AVAILABLE DATA >>
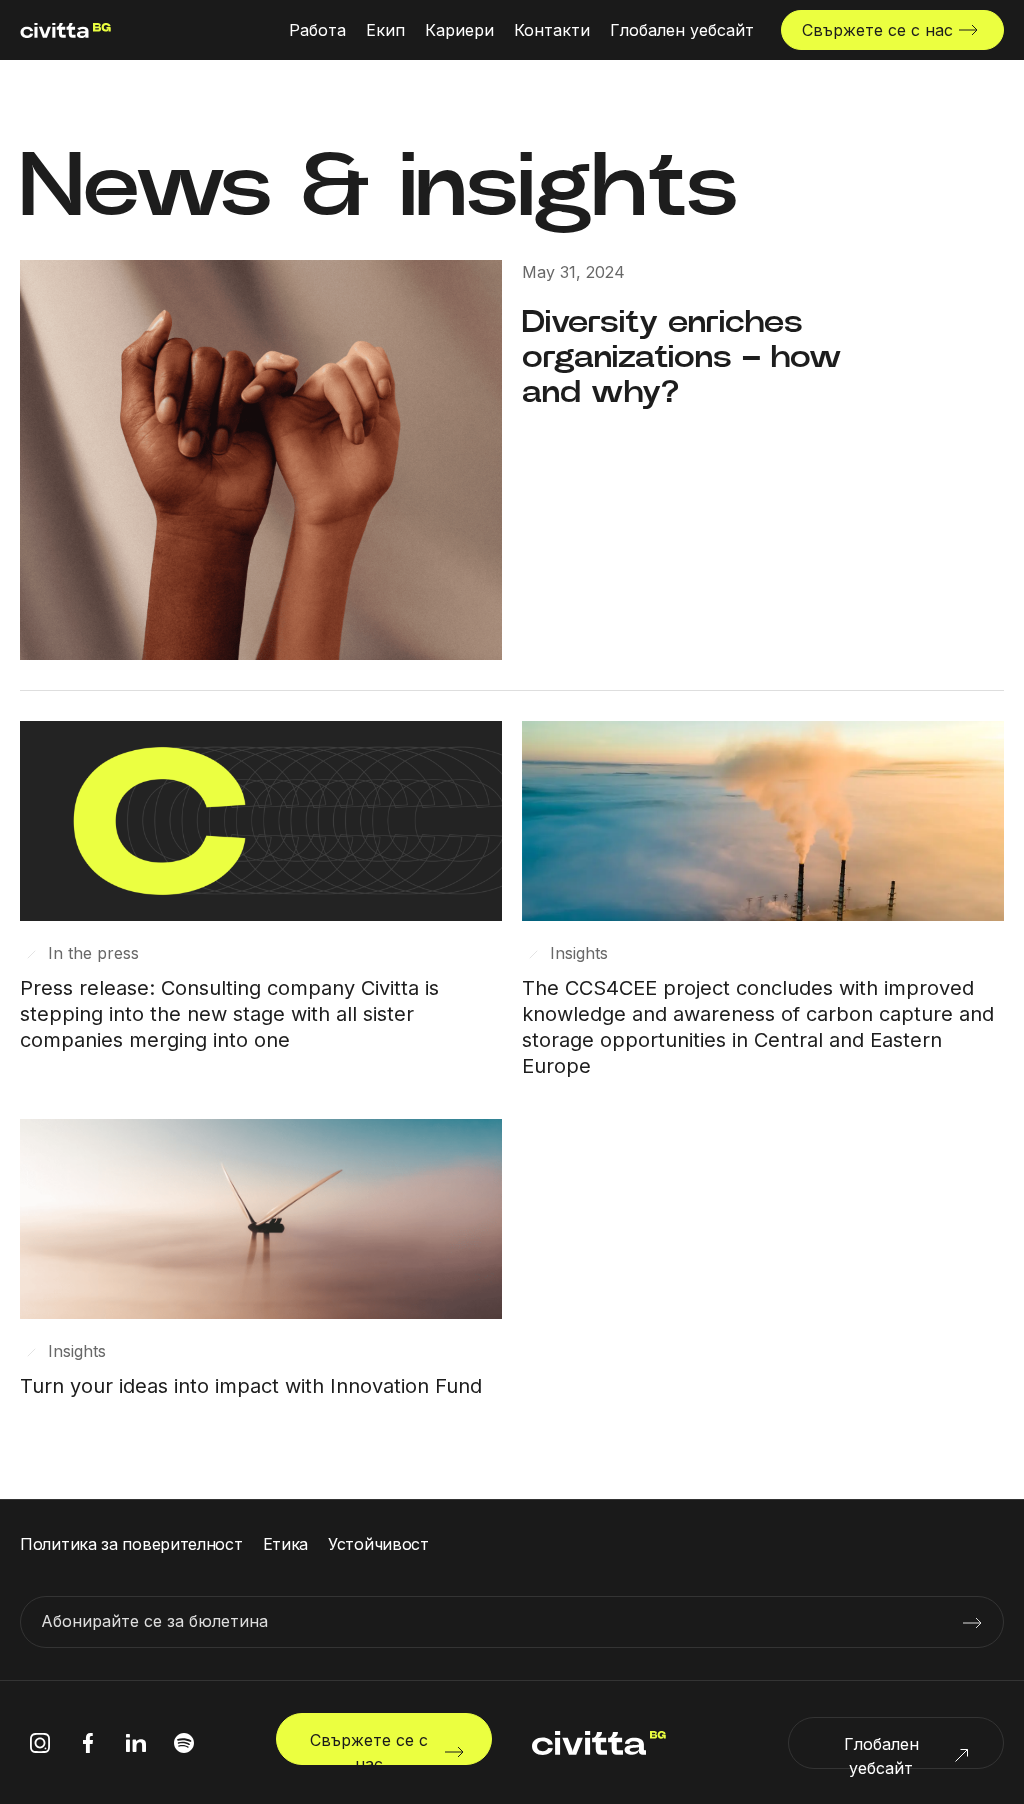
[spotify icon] (184, 1743)
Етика (286, 1544)
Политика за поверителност (131, 1544)
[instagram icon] (40, 1743)
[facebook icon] (88, 1743)
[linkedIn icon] (136, 1743)
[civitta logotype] (65, 30)
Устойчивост (378, 1544)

THE PROBLEM >> Give again, word for word, every line from the one holding "Етика (286, 1544)" to the end of the data.

WRITTEN REPLY >>
Етика (286, 1544)
Политика за поверителност (131, 1544)
[instagram icon] (40, 1743)
[facebook icon] (88, 1743)
[linkedIn icon] (136, 1743)
[civitta logotype] (65, 30)
Устойчивост (378, 1544)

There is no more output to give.